### TASK STATEMENT:
Give back exactly the lines of the entries below from the line with "Select the hello-world.py file icon" to the line with "Given: Click the RCU", inclusive, and only those.

──────── DATASET EXTRACT ────────

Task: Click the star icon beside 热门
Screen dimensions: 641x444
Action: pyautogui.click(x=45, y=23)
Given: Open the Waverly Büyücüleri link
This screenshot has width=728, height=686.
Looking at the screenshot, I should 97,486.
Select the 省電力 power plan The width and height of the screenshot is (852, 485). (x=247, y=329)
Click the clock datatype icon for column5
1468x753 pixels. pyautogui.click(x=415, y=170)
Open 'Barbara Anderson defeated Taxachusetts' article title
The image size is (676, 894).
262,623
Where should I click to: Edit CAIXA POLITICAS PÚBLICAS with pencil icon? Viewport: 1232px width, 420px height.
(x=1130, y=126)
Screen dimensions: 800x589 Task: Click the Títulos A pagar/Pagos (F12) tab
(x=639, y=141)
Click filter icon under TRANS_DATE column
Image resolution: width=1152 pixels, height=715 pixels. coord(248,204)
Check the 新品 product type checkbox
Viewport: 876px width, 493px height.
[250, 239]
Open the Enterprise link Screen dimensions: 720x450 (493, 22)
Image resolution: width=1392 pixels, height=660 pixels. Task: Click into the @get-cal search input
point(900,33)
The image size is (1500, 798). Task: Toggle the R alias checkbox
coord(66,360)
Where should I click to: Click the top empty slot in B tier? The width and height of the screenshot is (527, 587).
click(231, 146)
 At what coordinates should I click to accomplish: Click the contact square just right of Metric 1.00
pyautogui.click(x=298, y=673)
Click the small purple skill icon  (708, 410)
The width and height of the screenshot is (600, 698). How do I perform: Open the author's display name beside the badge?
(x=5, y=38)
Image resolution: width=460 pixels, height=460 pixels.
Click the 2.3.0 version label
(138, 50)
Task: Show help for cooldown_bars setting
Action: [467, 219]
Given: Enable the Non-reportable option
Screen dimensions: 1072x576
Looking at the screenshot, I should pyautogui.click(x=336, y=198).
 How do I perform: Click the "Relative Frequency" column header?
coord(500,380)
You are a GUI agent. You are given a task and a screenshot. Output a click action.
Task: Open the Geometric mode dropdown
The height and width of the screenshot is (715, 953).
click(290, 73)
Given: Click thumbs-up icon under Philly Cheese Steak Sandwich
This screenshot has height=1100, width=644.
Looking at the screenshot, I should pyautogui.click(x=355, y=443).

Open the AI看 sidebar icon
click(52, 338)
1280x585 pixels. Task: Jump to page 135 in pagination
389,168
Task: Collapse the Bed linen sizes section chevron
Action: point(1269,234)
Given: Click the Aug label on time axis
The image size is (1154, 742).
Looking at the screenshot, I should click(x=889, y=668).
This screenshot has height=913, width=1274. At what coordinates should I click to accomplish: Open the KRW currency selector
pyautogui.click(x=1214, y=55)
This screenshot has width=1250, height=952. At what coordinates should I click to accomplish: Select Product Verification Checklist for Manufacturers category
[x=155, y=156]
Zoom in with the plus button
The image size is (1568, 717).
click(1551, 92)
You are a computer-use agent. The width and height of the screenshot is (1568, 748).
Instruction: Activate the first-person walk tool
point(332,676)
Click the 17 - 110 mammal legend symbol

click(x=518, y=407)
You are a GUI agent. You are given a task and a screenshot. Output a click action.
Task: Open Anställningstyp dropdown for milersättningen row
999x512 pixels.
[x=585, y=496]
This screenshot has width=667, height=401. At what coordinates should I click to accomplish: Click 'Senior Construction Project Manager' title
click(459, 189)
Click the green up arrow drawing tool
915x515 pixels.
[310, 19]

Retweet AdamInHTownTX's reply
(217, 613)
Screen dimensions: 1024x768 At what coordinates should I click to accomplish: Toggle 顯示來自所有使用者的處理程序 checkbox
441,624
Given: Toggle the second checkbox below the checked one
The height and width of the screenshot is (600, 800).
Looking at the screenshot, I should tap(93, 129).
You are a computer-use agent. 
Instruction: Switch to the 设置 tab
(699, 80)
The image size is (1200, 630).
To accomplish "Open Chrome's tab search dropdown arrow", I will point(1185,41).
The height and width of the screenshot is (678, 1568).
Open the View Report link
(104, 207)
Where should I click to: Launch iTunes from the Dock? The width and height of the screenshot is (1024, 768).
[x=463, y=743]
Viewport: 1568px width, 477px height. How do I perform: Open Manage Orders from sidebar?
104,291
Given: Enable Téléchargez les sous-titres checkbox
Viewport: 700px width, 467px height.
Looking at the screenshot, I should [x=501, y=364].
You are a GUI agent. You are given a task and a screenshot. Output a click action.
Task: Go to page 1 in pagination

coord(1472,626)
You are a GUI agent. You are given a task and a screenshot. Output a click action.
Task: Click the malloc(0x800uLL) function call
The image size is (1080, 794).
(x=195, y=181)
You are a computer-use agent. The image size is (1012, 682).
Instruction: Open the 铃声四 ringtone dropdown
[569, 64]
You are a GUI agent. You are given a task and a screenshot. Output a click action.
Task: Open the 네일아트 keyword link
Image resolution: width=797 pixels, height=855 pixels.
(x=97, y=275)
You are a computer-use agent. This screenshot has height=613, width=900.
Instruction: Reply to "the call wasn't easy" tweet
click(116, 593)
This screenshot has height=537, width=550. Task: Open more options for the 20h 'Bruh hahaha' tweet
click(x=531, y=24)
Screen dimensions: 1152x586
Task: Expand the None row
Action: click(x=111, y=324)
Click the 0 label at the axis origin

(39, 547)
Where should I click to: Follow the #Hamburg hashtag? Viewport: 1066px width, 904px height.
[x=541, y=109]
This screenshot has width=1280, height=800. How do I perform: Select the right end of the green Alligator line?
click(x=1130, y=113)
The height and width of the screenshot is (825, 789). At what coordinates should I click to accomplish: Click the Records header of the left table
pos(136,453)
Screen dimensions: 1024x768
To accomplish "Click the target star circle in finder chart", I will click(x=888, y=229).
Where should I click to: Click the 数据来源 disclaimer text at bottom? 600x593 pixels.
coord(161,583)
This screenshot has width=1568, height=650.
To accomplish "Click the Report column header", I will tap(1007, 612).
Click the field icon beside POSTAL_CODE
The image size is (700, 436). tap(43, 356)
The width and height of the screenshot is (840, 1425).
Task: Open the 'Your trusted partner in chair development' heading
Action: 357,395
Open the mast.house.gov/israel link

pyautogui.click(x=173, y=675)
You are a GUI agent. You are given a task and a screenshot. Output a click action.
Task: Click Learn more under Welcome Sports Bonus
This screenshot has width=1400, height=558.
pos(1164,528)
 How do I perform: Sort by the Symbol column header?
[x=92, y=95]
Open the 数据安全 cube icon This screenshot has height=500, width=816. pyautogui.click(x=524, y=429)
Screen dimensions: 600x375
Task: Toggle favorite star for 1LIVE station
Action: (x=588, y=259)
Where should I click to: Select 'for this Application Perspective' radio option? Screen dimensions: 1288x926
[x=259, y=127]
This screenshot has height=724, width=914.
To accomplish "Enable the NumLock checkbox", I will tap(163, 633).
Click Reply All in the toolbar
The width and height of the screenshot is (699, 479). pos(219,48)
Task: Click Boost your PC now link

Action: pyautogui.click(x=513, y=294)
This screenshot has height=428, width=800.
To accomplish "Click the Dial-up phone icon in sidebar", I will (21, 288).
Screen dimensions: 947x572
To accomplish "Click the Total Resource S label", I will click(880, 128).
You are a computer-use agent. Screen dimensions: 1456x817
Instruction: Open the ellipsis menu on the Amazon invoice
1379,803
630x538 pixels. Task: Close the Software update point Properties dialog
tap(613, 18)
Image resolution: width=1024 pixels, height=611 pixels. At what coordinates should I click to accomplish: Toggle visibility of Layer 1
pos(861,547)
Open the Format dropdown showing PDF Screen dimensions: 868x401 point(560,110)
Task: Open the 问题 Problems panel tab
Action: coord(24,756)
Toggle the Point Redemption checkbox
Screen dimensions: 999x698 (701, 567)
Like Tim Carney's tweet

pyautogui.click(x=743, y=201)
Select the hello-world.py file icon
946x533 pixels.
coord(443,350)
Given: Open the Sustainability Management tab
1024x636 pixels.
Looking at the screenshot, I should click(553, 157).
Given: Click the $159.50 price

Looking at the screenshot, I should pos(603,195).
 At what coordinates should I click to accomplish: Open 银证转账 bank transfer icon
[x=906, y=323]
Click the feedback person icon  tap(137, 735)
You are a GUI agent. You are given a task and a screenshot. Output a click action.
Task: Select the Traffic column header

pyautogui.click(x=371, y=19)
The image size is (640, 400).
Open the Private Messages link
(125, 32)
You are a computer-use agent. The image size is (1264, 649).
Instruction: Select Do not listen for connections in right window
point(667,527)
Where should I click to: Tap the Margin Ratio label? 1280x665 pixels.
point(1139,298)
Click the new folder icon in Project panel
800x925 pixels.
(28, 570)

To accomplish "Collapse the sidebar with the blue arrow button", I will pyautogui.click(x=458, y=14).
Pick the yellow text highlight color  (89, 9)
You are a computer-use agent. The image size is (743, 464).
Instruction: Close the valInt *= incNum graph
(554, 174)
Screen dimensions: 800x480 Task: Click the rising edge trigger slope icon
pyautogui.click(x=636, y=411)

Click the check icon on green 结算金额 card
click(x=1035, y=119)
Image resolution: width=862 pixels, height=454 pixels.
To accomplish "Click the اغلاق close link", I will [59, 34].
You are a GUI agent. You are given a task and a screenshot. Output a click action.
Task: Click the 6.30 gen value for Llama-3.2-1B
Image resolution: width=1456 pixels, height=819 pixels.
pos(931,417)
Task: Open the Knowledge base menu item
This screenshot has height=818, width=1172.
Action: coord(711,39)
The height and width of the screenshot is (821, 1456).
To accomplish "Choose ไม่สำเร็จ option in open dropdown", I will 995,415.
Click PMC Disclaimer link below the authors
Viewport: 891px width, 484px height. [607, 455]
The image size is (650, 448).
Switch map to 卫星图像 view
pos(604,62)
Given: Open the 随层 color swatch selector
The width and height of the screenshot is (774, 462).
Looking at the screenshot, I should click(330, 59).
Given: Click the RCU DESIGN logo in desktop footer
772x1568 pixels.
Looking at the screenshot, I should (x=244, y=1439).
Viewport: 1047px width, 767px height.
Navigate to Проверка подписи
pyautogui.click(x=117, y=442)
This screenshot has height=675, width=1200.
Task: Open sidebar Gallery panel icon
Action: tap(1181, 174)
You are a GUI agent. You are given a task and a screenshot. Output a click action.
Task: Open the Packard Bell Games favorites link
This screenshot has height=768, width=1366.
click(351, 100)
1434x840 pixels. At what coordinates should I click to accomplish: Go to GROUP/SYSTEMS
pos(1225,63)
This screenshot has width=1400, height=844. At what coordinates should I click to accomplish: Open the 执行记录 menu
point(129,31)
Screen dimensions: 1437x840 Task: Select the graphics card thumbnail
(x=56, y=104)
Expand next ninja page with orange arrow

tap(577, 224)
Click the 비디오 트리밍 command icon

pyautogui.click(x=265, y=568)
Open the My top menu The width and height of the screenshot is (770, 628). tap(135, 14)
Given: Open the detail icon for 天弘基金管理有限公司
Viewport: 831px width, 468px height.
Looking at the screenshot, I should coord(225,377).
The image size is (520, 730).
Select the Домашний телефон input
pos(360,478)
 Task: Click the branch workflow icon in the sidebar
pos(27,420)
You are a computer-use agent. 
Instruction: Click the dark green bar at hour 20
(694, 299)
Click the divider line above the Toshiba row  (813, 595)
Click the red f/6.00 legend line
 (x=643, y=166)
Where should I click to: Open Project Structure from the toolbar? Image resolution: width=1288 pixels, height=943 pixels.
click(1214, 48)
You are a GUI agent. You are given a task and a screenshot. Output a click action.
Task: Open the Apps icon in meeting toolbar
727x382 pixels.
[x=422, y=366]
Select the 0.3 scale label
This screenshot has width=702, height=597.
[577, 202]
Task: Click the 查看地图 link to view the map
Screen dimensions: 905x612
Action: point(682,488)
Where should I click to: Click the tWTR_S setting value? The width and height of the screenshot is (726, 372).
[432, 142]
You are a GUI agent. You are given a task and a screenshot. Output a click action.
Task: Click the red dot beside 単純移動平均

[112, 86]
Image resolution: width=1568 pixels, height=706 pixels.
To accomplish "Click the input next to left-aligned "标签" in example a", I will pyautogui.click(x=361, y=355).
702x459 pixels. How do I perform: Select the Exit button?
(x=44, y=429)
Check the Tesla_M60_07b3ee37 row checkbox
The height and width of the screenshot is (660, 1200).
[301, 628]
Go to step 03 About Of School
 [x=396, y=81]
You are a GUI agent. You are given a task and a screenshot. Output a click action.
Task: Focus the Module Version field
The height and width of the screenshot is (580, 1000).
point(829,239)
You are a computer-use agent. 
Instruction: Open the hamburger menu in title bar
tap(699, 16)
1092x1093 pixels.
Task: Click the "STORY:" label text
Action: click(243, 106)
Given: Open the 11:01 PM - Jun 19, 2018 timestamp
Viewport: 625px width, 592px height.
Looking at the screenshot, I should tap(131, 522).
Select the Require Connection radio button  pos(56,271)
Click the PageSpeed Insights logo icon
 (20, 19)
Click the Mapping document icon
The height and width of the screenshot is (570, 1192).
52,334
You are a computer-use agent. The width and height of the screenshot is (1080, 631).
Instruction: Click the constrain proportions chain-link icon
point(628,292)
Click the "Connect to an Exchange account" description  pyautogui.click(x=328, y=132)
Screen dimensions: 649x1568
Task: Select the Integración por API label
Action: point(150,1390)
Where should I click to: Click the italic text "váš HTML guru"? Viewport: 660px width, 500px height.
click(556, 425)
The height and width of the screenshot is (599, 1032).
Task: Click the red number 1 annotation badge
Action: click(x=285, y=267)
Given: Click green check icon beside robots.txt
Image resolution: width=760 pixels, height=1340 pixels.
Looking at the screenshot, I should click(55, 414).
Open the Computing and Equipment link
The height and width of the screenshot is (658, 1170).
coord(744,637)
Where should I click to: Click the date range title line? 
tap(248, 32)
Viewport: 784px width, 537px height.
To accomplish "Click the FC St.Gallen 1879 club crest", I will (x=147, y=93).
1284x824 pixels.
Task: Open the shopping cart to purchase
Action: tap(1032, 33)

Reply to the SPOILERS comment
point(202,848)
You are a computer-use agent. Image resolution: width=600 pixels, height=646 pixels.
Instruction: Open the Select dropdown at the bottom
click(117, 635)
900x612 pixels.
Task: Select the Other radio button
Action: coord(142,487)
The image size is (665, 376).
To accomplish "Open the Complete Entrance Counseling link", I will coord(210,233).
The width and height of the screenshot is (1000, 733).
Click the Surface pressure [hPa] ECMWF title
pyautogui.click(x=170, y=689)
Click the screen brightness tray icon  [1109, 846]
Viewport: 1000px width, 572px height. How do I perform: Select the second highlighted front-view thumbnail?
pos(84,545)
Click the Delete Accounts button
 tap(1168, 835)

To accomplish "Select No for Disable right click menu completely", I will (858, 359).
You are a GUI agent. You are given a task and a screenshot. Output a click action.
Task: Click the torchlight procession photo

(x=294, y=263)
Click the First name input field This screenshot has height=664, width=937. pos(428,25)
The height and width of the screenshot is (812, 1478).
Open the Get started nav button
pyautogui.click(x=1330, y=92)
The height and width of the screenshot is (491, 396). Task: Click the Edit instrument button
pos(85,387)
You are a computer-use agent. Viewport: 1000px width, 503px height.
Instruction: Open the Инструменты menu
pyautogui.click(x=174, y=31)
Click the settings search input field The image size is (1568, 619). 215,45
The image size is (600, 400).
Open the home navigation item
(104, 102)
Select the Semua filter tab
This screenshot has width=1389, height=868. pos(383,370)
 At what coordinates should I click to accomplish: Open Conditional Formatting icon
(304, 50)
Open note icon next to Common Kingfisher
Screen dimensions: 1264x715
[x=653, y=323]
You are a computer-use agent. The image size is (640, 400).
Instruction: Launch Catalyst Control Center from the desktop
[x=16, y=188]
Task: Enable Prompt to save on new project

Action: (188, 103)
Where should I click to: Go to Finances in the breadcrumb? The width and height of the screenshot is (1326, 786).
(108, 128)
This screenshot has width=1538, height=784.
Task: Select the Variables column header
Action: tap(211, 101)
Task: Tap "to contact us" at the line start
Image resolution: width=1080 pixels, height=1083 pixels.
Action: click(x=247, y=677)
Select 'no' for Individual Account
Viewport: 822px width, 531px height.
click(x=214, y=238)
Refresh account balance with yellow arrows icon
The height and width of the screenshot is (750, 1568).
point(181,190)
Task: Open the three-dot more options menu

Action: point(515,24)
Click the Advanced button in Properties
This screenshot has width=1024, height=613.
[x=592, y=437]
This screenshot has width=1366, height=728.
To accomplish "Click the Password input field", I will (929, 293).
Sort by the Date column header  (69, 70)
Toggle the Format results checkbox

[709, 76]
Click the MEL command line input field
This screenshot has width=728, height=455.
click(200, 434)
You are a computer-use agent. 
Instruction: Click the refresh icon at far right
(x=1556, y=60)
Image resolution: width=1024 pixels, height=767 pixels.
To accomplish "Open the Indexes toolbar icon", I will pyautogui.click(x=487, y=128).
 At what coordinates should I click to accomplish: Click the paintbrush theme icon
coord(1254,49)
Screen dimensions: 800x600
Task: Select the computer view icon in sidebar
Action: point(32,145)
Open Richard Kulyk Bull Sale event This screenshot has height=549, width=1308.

────────

### RESULT:
Select the hello-world.py file icon
946x533 pixels.
coord(443,350)
Given: Open the Sustainability Management tab
1024x636 pixels.
Looking at the screenshot, I should click(553, 157).
Given: Click the $159.50 price

Looking at the screenshot, I should pos(603,195).
 At what coordinates should I click to accomplish: Open 银证转账 bank transfer icon
[x=906, y=323]
Click the feedback person icon  tap(137, 735)
You are a GUI agent. You are given a task and a screenshot. Output a click action.
Task: Select the Traffic column header

pyautogui.click(x=371, y=19)
The image size is (640, 400).
Open the Private Messages link
(125, 32)
You are a computer-use agent. The image size is (1264, 649).
Instruction: Select Do not listen for connections in right window
point(667,527)
Where should I click to: Tap the Margin Ratio label? 1280x665 pixels.
point(1139,298)
Click the new folder icon in Project panel
800x925 pixels.
(28, 570)

To accomplish "Collapse the sidebar with the blue arrow button", I will pyautogui.click(x=458, y=14).
Pick the yellow text highlight color  (89, 9)
You are a computer-use agent. The image size is (743, 464).
Instruction: Close the valInt *= incNum graph
(554, 174)
Screen dimensions: 800x480 Task: Click the rising edge trigger slope icon
pyautogui.click(x=636, y=411)

Click the check icon on green 结算金额 card
click(x=1035, y=119)
Image resolution: width=862 pixels, height=454 pixels.
To accomplish "Click the اغلاق close link", I will [59, 34].
You are a GUI agent. You are given a task and a screenshot. Output a click action.
Task: Click the 6.30 gen value for Llama-3.2-1B
Image resolution: width=1456 pixels, height=819 pixels.
pos(931,417)
Task: Open the Knowledge base menu item
This screenshot has height=818, width=1172.
Action: coord(711,39)
The height and width of the screenshot is (821, 1456).
To accomplish "Choose ไม่สำเร็จ option in open dropdown", I will 995,415.
Click PMC Disclaimer link below the authors
Viewport: 891px width, 484px height. [607, 455]
The image size is (650, 448).
Switch map to 卫星图像 view
pos(604,62)
Given: Open the 随层 color swatch selector
The width and height of the screenshot is (774, 462).
Looking at the screenshot, I should click(330, 59).
Given: Click the RCU DESIGN logo in desktop footer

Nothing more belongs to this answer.